Sudaba, a pesar del aire acondicionado de la oficina, en la que se había visualizado tantas veces describiendo la propuesta de su libro. Empezó contando que los niños dejaron de jugar con él por su fama del más audaz, que sus compañeros de secundaria se persignaban —cejas bien arqueadas y bocas entreabiertas— escuchando las representaciones de sus orgasmos y que los adjetivos que más usaban los críticos para describir su prosa eran “atrevida”, “osada” y “controversial”. 

Los ojos del editor, clavados en la agenda sobre el escritorio, su ceño de molestia y su silencio imperturbable sugerían que la oportunidad del escritor se terminaba. Estiró el cuello, abrió el pecho y subió la voz para decir la oración que él consideraba más importante: 

— Escribiré sobre la noche en la que personifiqué a un gigoló, sobre mi experiencia con el yagé y sobre la gira en bus de una banda local a la que acompañé por Latinoamérica.

Hubo silencio.  Luego, recibió el contrato que disipó sus fantasmas, el que le daba la oportunidad de convertirse en escritor. Desde entonces, se dedicó a vender sus experiencias para poder contarlas.

Parte III: La lectora

La contraportada del libro sobre el escritorio decía que la prosa imprescindible, atrevida, osada y controversial del autor describía los aspectos más tabú del sexo, las drogas y el rock and roll. A diferencia de los de pasta dura que estaban en la biblioteca —Bonnett, Ronderos, León, Nieto, Duzán, Poniatowska, Guerriero, Didion, Guillermoprieto— éste no tenía notas a mano, ni subrayados, ni asteriscos al margen. Las dos arrugas sobre su lomo sugerían que su lectura había sido fácil; rápida.

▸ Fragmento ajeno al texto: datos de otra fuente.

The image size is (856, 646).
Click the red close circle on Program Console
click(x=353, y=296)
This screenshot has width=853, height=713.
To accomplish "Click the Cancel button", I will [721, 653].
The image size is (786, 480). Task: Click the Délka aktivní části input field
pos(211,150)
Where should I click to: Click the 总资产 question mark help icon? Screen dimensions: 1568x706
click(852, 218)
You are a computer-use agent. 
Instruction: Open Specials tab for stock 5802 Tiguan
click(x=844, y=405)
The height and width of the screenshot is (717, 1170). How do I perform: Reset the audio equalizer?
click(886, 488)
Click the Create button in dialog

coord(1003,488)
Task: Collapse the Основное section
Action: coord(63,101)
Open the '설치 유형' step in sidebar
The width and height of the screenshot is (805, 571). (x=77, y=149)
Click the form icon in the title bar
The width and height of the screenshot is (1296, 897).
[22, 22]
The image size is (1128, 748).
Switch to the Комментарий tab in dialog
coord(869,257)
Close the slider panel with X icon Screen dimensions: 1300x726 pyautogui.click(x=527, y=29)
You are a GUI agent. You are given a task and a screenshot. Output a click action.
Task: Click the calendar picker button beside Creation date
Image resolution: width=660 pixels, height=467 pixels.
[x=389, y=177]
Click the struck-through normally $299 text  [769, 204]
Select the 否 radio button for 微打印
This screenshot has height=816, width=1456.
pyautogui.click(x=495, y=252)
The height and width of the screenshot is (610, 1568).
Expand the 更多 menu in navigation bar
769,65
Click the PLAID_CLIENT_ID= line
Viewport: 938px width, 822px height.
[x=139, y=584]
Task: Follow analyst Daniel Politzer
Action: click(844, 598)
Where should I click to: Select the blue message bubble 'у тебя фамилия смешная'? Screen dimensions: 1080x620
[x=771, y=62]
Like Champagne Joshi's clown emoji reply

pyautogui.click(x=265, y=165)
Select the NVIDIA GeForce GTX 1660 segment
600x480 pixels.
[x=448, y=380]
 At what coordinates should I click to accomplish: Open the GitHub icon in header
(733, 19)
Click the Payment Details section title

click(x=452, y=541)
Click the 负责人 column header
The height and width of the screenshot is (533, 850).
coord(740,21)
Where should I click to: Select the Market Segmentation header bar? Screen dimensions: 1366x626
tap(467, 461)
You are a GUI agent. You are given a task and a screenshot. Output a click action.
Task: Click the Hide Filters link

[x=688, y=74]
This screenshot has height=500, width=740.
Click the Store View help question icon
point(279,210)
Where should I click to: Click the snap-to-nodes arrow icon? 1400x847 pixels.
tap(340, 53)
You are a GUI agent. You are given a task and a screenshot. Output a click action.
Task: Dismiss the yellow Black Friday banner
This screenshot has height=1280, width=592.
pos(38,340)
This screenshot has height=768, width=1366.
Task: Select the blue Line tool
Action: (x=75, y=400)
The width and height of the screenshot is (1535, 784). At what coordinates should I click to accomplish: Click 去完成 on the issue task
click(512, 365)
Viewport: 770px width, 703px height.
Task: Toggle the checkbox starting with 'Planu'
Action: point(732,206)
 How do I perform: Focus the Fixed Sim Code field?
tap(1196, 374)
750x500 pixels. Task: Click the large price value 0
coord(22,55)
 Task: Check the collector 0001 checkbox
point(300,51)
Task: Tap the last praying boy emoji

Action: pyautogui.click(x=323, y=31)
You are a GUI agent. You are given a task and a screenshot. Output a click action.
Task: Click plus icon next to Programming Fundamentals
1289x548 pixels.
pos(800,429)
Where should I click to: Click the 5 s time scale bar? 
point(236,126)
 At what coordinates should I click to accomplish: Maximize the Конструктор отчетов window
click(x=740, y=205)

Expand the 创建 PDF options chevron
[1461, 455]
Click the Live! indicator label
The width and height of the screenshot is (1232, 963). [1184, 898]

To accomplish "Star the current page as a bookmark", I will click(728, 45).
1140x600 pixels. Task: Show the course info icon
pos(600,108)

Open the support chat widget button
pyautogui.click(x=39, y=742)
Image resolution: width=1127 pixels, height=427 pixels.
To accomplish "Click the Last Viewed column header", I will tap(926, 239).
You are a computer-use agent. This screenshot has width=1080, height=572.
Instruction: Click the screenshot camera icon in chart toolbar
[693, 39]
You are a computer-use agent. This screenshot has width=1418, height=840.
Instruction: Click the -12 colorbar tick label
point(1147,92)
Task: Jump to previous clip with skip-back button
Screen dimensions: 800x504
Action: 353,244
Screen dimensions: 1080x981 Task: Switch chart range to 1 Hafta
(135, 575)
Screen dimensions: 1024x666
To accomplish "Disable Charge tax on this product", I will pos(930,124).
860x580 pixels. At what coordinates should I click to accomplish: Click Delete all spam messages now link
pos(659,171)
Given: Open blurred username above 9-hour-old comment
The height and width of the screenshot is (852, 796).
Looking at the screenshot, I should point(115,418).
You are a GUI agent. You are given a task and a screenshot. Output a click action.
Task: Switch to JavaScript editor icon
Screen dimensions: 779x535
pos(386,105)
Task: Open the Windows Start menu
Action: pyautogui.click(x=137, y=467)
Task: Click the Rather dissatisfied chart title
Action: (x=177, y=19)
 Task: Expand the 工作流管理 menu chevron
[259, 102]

“Un twitero más”, “Un YouTuber de la prosa”, “La futilidad extrema de la primera persona” eran los títulos que la lectora escribió para su crítica. En la línea siguiente, el pantallazo blanco proyectaba la siguiente oración: “Alguien quien, dispuesto a llamar la atención a cualquier precio, no logra ignorar la opinión de los sosos, beatos y llenos de tradiciones”. Después, el cursor. No paraba de tintinear. La luz del computador dibujaba la silueta del busto de la lectora en el diploma de periodista colgado en la pared de en frente.

La lectora pensó en el sinsentido de dedicar su tiempo y esfuerzo en escribir para ridiculizar. Cerró el archivo, lo puso en la papelera, la vació, apagó el computador y se fue a releer sus otros libros. Quería ignorar que su escritura, poca y mediocre, contrastaba con su capacidad alta y prolífica para criticar.